The Body in Architecture
The body in architecture. Bodies in space. Chris gave a talk for a class at NYIT in 2011 about the body in architecture. That lecture spanned the way the body has been perceived in architecture throughout history, particularly in reference to scale—from Renaissance ideals of human form to current ergonomic design. Here, he picked up where he left off, diverging into a lecture about ways art conceives the body in space.
Using the comic book art of Jack Kirby and Todd McFarlane as examples, he discussed the change in comic art from the body as a representation of an ideal “superpowered” man to an expression of form and action in the 2D composition of individual frames. Spiderman’s utilitarian webs become baroque, mannerist and expressive as the comic form evolves. In comics, action is represented with illustration through movement trails, explosions, pows, thwacks and bangs, giving the form of action equal visual real estate to the bodily form.

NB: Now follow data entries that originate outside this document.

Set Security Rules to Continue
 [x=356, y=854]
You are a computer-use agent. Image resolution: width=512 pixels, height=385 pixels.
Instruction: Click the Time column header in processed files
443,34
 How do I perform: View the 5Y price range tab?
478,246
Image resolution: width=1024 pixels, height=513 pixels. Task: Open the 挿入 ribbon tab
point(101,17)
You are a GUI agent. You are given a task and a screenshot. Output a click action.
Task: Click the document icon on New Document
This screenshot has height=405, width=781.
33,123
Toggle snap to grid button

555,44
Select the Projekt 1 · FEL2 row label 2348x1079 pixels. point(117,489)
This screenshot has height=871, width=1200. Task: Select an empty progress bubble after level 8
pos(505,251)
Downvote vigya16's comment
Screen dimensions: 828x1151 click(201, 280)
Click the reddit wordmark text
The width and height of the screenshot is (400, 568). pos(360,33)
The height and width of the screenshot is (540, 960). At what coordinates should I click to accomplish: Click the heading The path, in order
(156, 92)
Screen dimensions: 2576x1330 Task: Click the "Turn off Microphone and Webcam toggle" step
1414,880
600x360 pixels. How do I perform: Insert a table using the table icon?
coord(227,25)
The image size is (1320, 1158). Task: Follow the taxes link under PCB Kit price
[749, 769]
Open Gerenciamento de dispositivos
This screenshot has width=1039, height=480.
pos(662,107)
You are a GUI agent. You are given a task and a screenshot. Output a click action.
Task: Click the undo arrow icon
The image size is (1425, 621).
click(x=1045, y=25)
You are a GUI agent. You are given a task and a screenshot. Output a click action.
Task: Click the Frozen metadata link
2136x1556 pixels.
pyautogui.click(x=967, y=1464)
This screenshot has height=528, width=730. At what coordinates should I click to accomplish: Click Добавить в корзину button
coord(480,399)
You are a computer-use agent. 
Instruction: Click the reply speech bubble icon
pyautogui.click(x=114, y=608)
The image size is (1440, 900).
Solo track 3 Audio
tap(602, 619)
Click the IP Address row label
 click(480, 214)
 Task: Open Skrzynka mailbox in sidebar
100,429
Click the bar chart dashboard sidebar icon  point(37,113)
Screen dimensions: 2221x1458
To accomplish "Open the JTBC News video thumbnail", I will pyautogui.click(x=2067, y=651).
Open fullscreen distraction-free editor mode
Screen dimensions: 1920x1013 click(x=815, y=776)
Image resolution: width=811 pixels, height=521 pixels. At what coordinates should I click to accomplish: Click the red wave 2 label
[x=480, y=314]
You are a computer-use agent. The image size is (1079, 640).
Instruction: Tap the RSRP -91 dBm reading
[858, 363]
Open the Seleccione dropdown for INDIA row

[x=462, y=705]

From here, we discussed Picasso’s “Ma Jolie” and some of the concepts of high analytic Cubism that see the body completely dematerialize in space and become one with the background, collapsing a sense of space and also time. We rounded out the discussion with a review of Robert Rauschenberg’s “Erased De Kooning,” in which Rauschenberg was given a sketch by De Kooning; upon erasing the sketch, he ended a journey of De Kooning’s abstract form of a woman in erasure. This was discussed as a conscious expression of meaning through erasure—a respectful homage to the importance of De Kooning’s work.